Step 3: Draw the Interactors.
Once the Processes (or application components) have been defined, you should add the main Interactors. These are the people, entities or systems that will interact with your application or IT system. These are often external people or entities (for example, a customer or a third party), but it can also be internal (for example, an internal user, or an internal developer).
A few examples include:
- A customer (typically accessing an application via the internet).
- An external service that connects with the application or IT system.
- An external backup service connecting with the application or IT system.
- An internal employee that works on the application or IT system.
Step 4: Draw the Data Stores.
Most applications or IT systems need to store data. Typically this is in a database, but it could be disk storage or some other kind of storage.
You should draw the Data Stores that are applicable to your application.
Step 5: Draw the Trust Boundaries.
The main Processes, the Interactors and the Data Stores must be placed in Trust Boundaries.
Typically you would have Trust Boundaries for 1) the Internet or other public networks, which are untrusted, 2) Internal network, which is trusted, 3) other internal and segmented networks, or 4) other logical Trust Boundaries which are not networking related, for example, a trusted or non-trusted part of a computer, a trusted part of a Blockchain process, etc.
The point is that in this step, you should make sure all components are placed (or tagged) in a Trust Boundary.
Step 6: Draw the Connectors.
In the last step, make sure to draw the connectors between the Processes, Interactors and Data Stores. Only connect components that communicate with each other.
Make sure that the arrows correctly show the flow of data. A Connector can also depict data flowing in both directions.
Examples of Data Flow Diagrams in Threat Modeling
Data Flow Diagram in Threat Modeling Example 1
This Data Flow Diagram example is from the MyHealth example threat model.
This example shows that the Customer is accessing the MyHealth Application from the Internet. The MyHealth application is also accessed by employees, but from an internal location (and not the internet). The MyHealth application uses a data store with customer data. Further, there are legacy data stores in the backend network environment.
Data Flow Diagram in Threat Modeling Example 2
This example shows a banking app connecting with legacy systems within the company.
In this example I use rectangle with dotted lines to show Trust Boundaries (instead of just lines in the previous example). The banking app has a frontend and a backend (to represent that this is technically the case). The banking backend connects with many legacy data stores and a legacy API.
Data Flow Diagram in Threat Modeling Example 3
This example shows a backup application, and how it connects and receives data from a customer application.
This provides a very high over of the data flows in a backup scenario.
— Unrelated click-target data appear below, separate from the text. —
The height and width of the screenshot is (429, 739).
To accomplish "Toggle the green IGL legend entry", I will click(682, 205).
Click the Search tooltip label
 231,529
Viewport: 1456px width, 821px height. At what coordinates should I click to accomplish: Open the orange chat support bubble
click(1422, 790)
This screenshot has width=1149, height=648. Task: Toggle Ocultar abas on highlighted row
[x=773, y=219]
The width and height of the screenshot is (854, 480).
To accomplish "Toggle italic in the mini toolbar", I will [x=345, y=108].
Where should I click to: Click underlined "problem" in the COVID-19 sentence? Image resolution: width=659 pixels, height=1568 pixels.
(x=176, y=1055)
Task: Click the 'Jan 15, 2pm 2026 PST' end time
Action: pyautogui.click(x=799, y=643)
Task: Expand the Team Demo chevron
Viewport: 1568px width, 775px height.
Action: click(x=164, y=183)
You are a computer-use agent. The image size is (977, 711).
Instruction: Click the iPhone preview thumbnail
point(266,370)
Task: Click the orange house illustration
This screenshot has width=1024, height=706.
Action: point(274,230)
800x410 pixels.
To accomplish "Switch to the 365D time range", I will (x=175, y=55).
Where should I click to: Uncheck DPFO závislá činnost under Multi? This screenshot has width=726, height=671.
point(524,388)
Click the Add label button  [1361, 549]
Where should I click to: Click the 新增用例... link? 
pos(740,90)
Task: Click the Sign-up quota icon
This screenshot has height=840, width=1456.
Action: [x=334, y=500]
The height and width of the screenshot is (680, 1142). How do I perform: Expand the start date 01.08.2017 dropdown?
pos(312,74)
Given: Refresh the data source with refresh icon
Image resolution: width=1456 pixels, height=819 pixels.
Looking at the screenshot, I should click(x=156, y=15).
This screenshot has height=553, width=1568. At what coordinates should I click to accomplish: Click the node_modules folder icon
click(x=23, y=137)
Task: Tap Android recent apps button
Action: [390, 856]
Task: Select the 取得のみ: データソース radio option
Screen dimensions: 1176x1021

Next steps in this Data Flow Diagram can consist of providing more detailed explanations of data flows. For example, when does the data copy from the customer application to the backup application, who has access to this, etc.
Conclusion on How to use Data Flow Diagrams in Threat Modeling
This article highlights how to use Data Flow Diagrams in threat modeling. As part of the how-to understanding, I described the symbols used in a Data Flow Diagram, and the steps needed to create a diagram (which can be used for threat modeling purposes).
Data Flow Diagrams can provide users and team members with a quick understanding of how an application works, how the data moves around, and how the application communicates with other key applications and processes.
Data Flows Diagrams are critical in understanding STRIDE threats, and in performing PASTA threat modeling (and understanding PASTA threats).